▶ **ACTIVITY**: Across the records that follow, count each line holding "computer", and write only the total.

----- INPUT DATA -----

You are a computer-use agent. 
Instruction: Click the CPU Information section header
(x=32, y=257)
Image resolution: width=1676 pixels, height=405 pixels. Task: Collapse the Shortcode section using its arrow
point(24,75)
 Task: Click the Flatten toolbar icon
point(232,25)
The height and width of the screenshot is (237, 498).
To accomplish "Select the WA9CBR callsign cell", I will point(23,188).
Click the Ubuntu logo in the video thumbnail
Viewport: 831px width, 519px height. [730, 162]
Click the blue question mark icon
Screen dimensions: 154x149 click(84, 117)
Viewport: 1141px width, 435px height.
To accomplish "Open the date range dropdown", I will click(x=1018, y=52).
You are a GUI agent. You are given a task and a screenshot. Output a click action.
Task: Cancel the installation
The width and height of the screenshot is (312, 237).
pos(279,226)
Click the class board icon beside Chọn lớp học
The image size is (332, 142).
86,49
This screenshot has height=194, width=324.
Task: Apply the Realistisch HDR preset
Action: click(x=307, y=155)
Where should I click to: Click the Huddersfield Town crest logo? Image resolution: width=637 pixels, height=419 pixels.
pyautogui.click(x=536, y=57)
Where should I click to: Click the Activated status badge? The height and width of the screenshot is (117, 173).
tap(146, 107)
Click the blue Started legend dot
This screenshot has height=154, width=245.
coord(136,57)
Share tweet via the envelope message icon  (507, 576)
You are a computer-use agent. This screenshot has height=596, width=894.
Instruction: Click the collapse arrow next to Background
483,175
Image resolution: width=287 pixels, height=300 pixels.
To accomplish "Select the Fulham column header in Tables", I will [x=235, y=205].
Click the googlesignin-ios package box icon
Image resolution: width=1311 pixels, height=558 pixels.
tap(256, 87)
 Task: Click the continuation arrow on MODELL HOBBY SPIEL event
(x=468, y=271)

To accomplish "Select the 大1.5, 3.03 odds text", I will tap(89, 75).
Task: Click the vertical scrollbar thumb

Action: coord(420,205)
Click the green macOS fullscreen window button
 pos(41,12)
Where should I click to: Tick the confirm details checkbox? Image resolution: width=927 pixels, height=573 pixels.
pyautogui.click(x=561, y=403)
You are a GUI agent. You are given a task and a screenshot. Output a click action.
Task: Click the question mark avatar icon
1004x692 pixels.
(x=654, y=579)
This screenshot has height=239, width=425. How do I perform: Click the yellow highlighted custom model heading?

-----

▶ **OUTPUT FOR THIS TASK**: 2